Repeat the listing below exactly.

================

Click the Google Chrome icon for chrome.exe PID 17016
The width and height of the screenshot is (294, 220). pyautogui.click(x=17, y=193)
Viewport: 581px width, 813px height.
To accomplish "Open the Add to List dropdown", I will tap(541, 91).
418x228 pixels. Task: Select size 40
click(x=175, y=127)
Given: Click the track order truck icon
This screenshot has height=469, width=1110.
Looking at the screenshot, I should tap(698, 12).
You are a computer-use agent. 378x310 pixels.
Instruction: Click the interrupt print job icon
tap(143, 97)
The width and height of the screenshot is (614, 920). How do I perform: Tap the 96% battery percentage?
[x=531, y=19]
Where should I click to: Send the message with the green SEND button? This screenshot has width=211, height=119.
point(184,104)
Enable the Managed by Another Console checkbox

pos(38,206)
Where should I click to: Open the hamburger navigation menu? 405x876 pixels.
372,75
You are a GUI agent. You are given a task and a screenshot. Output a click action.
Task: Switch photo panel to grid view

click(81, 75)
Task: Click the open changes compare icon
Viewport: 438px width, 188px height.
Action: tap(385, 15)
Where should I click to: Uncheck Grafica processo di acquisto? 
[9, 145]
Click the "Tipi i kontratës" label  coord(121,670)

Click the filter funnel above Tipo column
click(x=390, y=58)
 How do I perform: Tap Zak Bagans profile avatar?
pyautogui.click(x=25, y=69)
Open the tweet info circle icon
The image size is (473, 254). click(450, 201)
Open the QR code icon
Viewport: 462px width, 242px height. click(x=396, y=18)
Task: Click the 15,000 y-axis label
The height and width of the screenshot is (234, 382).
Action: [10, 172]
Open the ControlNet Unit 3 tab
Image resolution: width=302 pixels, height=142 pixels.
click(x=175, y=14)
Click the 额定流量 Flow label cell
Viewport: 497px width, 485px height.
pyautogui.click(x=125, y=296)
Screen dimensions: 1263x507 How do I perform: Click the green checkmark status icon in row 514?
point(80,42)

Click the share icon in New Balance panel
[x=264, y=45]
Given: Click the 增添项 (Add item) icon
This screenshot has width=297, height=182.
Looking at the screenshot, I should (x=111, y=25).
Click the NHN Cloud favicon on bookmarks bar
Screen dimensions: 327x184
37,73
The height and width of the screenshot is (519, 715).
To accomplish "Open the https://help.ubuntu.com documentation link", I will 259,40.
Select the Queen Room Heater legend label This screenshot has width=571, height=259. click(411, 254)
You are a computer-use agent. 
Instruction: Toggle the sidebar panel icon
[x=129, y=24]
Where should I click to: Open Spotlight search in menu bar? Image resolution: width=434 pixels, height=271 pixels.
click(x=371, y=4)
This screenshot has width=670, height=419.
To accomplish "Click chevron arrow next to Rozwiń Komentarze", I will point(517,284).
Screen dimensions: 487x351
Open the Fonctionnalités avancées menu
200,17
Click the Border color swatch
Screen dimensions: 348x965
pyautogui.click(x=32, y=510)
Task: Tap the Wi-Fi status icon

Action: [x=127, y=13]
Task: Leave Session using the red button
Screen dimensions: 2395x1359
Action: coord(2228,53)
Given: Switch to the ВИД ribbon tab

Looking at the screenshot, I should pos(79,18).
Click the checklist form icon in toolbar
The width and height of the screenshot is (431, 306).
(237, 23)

================

◆ **Response**:
Click the Google Chrome icon for chrome.exe PID 17016
The width and height of the screenshot is (294, 220). pyautogui.click(x=17, y=193)
Viewport: 581px width, 813px height.
To accomplish "Open the Add to List dropdown", I will tap(541, 91).
418x228 pixels. Task: Select size 40
click(x=175, y=127)
Given: Click the track order truck icon
This screenshot has height=469, width=1110.
Looking at the screenshot, I should tap(698, 12).
You are a computer-use agent. 378x310 pixels.
Instruction: Click the interrupt print job icon
tap(143, 97)
The width and height of the screenshot is (614, 920). How do I perform: Tap the 96% battery percentage?
[x=531, y=19]
Where should I click to: Send the message with the green SEND button? This screenshot has width=211, height=119.
point(184,104)
Enable the Managed by Another Console checkbox

pos(38,206)
Where should I click to: Open the hamburger navigation menu? 405x876 pixels.
372,75
You are a GUI agent. You are given a task and a screenshot. Output a click action.
Task: Switch photo panel to grid view

click(81, 75)
Task: Click the open changes compare icon
Viewport: 438px width, 188px height.
Action: tap(385, 15)
Where should I click to: Uncheck Grafica processo di acquisto? 
[9, 145]
Click the "Tipi i kontratës" label  coord(121,670)

Click the filter funnel above Tipo column
click(x=390, y=58)
 How do I perform: Tap Zak Bagans profile avatar?
pyautogui.click(x=25, y=69)
Open the tweet info circle icon
The image size is (473, 254). click(450, 201)
Open the QR code icon
Viewport: 462px width, 242px height. click(x=396, y=18)
Task: Click the 15,000 y-axis label
The height and width of the screenshot is (234, 382).
Action: [10, 172]
Open the ControlNet Unit 3 tab
Image resolution: width=302 pixels, height=142 pixels.
click(x=175, y=14)
Click the 额定流量 Flow label cell
Viewport: 497px width, 485px height.
pyautogui.click(x=125, y=296)
Screen dimensions: 1263x507 How do I perform: Click the green checkmark status icon in row 514?
point(80,42)

Click the share icon in New Balance panel
[x=264, y=45]
Given: Click the 增添项 (Add item) icon
This screenshot has width=297, height=182.
Looking at the screenshot, I should (x=111, y=25).
Click the NHN Cloud favicon on bookmarks bar
Screen dimensions: 327x184
37,73
The height and width of the screenshot is (519, 715).
To accomplish "Open the https://help.ubuntu.com documentation link", I will 259,40.
Select the Queen Room Heater legend label This screenshot has width=571, height=259. click(411, 254)
You are a computer-use agent. 
Instruction: Toggle the sidebar panel icon
[x=129, y=24]
Where should I click to: Open Spotlight search in menu bar? Image resolution: width=434 pixels, height=271 pixels.
click(x=371, y=4)
This screenshot has width=670, height=419.
To accomplish "Click chevron arrow next to Rozwiń Komentarze", I will point(517,284).
Screen dimensions: 487x351
Open the Fonctionnalités avancées menu
200,17
Click the Border color swatch
Screen dimensions: 348x965
pyautogui.click(x=32, y=510)
Task: Tap the Wi-Fi status icon

Action: [x=127, y=13]
Task: Leave Session using the red button
Screen dimensions: 2395x1359
Action: coord(2228,53)
Given: Switch to the ВИД ribbon tab

Looking at the screenshot, I should pos(79,18).
Click the checklist form icon in toolbar
The width and height of the screenshot is (431, 306).
(237, 23)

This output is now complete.